** Start of TEXT PASSAGE **

Cedar Rapids Mayor Ron Corbett is following the development, though Steve Gray, lead investor in the proposed Cedar Crossing Casino in Cedar Rapids, says he is not.
The commission's visit to Jefferson is similar to the commission's April 3 visit to the site of the proposed Cedar Crossing Casino across the Cedar River from downtown Cedar Rapids.
Two weeks later, the commission denied the Cedar Rapids proposal a state gaming license on a 4-1 vote.
Wild Rose Entertainment in West Des Moines, is the developer of the proposed Greene County casino, and on Wednesday, Tom Timmons, Wild Rose's president and chief operating officer, said Cedar Rapids' failure to win a state gaming license has no bearing on what the Racing & Gaming Commission is going to decide about the Greene County proposal when it meets in Burlington on June 12.
'I haven't forgotten about it,” Timmons said of the commission's vote on April 17 to deny the Cedar Rapids casino a license. 'But I don't think it's related to ours. I never have.”
He said the investors in the Cedar Rapids casino project emphasized that their project was an 'urban” casino while the Wild Rose Jefferson casino is similar to the company's other casinos in Emmetsburg and on the edge of Clinton. Both have hotels, event centers and a restaurant, he said.
Timmons said the commission also has viewed the Cedar Rapids and Jefferson projects as distinct ones from the start. The formal presentations, site visits and final votes all have come at different times for the two projects.
'They never said we're going to handle these projects together,” he said.
However, the Jefferson casino project, like the Cedar Rapids project, must face two market studies conducted for the commission that recommended against new casinos and said new ones would cannibalize business from existing ones.
The studies, though, say that a Jefferson casino will not take a significant amount of business from any one casino, while the studies said a Cedar Rapids casino would harm the Riverside Casino & Golf Resort.
One of the casinos that would lose some business to a Jefferson casino is the casino in Emmetsburg, which also is owned by Wild Rose Entertainment.

** End of TEXT PASSAGE **

## WHAT YOU ARE ASKED TO DO
According to the casino article, where and on what date will the Racing & Gaming Commission meet to decide on the Greene County proposal?

** Start of PROVIDED RECORDS **

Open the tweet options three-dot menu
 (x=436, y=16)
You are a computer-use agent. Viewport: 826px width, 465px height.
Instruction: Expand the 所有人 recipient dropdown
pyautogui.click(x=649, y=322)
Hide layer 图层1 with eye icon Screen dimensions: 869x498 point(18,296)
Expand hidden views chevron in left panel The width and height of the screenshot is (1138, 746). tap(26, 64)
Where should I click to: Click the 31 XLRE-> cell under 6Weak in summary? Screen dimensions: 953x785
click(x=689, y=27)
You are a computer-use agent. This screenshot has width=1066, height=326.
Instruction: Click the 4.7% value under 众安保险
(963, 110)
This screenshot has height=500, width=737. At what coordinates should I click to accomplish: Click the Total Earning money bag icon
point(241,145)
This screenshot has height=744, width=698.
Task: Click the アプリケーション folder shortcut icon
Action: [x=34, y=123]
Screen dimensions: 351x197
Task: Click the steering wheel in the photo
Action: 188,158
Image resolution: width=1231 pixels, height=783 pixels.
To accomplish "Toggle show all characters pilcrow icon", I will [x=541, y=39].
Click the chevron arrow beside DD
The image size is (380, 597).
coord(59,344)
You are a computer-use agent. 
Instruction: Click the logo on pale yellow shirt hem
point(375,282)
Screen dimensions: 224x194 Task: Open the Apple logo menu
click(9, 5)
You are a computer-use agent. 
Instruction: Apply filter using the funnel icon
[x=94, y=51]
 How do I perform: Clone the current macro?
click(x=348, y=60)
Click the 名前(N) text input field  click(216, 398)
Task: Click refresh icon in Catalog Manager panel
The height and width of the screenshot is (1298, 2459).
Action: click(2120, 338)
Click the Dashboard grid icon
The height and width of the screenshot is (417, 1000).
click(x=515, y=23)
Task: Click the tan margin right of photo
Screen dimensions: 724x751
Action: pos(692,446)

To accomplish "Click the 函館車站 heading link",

** End of PROVIDED RECORDS **

## SOLUTION
In Burlington on June 12.